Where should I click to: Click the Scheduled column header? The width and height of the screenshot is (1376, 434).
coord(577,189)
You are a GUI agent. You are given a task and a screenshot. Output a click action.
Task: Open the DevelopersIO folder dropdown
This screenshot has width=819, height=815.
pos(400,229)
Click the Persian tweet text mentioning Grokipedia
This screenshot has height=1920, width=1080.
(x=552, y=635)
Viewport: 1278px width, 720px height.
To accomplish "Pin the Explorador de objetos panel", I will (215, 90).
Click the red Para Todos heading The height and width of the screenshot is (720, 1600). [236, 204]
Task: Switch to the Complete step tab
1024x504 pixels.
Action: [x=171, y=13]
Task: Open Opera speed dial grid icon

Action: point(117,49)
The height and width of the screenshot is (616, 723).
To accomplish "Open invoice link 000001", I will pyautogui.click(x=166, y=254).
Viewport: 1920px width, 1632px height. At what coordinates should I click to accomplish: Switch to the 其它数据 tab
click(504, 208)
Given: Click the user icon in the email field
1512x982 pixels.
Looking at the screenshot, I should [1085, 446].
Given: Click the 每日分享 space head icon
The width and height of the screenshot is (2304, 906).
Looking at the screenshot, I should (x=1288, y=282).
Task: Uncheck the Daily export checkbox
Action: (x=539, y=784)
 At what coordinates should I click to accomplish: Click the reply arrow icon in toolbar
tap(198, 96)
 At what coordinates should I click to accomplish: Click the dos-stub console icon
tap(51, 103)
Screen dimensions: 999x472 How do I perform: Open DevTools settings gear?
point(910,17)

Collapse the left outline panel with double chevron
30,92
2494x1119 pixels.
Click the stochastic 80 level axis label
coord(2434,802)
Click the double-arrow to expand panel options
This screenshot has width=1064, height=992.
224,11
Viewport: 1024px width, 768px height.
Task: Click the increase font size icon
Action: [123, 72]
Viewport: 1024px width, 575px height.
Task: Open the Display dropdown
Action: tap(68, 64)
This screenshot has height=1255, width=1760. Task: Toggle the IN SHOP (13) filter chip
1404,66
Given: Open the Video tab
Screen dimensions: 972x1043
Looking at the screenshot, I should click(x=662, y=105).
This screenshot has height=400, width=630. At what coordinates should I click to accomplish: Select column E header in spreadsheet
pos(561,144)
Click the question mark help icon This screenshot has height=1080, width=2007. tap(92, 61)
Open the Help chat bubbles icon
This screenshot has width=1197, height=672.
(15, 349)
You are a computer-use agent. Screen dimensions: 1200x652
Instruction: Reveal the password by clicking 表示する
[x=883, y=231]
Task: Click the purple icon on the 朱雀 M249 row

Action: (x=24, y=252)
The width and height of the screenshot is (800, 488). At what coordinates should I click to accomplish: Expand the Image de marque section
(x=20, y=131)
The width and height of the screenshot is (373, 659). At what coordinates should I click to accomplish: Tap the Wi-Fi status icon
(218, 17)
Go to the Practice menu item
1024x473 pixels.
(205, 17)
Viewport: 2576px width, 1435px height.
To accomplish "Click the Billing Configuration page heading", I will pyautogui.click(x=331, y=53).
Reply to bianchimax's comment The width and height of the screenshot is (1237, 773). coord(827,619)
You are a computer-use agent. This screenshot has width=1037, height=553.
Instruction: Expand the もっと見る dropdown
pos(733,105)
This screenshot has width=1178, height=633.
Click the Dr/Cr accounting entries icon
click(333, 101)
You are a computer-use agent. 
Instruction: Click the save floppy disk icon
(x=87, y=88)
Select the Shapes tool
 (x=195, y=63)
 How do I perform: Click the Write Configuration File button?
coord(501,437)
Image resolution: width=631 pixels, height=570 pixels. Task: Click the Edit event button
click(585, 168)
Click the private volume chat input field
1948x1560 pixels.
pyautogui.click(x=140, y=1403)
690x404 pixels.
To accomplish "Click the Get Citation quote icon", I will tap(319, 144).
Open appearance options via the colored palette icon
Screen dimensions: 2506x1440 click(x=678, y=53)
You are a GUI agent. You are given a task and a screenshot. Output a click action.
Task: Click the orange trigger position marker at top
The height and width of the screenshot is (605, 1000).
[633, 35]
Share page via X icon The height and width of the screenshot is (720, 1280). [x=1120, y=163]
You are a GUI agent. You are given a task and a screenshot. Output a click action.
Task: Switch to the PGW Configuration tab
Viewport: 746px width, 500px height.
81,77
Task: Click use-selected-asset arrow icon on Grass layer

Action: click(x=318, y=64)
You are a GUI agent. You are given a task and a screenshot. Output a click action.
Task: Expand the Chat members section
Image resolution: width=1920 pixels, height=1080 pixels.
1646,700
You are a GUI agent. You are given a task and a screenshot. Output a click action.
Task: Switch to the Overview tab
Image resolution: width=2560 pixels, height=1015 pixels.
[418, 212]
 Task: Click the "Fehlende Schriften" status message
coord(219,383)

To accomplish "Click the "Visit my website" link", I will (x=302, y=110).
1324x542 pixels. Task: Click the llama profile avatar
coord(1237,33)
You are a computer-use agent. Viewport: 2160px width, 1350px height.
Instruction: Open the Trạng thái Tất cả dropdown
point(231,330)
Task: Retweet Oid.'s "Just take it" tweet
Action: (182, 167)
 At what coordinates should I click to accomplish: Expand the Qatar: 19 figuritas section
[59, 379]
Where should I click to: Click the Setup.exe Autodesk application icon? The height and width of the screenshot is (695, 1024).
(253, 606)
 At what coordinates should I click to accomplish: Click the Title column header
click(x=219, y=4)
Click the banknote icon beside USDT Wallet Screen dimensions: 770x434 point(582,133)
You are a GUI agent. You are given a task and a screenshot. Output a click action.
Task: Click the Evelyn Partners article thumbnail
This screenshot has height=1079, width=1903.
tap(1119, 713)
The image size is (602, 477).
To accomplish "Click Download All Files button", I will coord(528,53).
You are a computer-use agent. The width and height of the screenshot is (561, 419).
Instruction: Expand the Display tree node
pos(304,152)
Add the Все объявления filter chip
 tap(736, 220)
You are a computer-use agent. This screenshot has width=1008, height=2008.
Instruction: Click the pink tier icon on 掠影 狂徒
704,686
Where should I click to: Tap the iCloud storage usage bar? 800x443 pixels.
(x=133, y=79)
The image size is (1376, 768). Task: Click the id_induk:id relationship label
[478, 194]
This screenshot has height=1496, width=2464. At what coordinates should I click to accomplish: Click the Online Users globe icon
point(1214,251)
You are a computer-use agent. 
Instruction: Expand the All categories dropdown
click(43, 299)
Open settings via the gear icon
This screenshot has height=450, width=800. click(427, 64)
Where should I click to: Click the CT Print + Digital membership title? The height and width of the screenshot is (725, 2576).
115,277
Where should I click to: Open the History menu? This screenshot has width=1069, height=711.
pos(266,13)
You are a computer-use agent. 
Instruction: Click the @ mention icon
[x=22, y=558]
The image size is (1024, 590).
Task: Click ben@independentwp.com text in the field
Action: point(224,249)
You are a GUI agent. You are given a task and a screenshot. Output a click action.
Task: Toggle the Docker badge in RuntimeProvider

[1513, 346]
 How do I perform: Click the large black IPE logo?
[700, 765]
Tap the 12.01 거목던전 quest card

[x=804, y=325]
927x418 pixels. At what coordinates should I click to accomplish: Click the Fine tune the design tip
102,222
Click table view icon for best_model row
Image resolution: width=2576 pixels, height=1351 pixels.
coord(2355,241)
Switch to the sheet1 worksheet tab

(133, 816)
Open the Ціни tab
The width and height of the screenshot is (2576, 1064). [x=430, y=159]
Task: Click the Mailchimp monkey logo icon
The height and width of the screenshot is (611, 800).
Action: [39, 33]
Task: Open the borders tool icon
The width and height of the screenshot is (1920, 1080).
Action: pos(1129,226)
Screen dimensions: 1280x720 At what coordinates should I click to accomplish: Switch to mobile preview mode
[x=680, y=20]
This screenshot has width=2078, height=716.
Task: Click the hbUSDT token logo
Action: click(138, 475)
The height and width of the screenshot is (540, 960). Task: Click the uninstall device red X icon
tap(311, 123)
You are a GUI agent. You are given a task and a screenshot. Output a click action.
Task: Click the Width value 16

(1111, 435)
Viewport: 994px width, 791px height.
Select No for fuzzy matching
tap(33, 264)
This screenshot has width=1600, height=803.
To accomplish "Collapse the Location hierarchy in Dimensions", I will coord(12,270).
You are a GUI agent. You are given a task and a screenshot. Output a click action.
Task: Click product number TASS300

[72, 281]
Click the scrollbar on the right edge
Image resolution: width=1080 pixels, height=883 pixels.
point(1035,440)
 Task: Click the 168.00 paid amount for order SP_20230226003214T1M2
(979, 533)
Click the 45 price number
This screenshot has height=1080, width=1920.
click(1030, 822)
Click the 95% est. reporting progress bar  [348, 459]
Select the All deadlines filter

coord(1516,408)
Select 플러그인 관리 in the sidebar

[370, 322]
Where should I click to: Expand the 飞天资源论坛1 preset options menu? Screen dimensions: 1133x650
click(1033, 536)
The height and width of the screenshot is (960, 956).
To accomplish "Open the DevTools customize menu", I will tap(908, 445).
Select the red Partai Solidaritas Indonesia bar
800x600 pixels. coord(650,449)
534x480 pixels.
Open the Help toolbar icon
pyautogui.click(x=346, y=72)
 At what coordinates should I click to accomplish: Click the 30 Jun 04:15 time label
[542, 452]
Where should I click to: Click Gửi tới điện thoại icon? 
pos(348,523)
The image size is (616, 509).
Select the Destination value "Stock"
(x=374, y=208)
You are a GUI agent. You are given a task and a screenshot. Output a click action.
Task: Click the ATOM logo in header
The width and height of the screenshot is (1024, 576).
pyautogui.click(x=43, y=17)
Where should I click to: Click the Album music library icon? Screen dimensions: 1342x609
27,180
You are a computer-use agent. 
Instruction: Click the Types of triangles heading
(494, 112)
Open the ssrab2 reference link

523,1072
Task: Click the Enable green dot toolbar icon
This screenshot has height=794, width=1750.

> AIM
Count the lines in the rows above that contain the string "field", treating uppercase and lowercase as different, and reply with the number alone.

> RESULT FOR THIS EXERCISE
3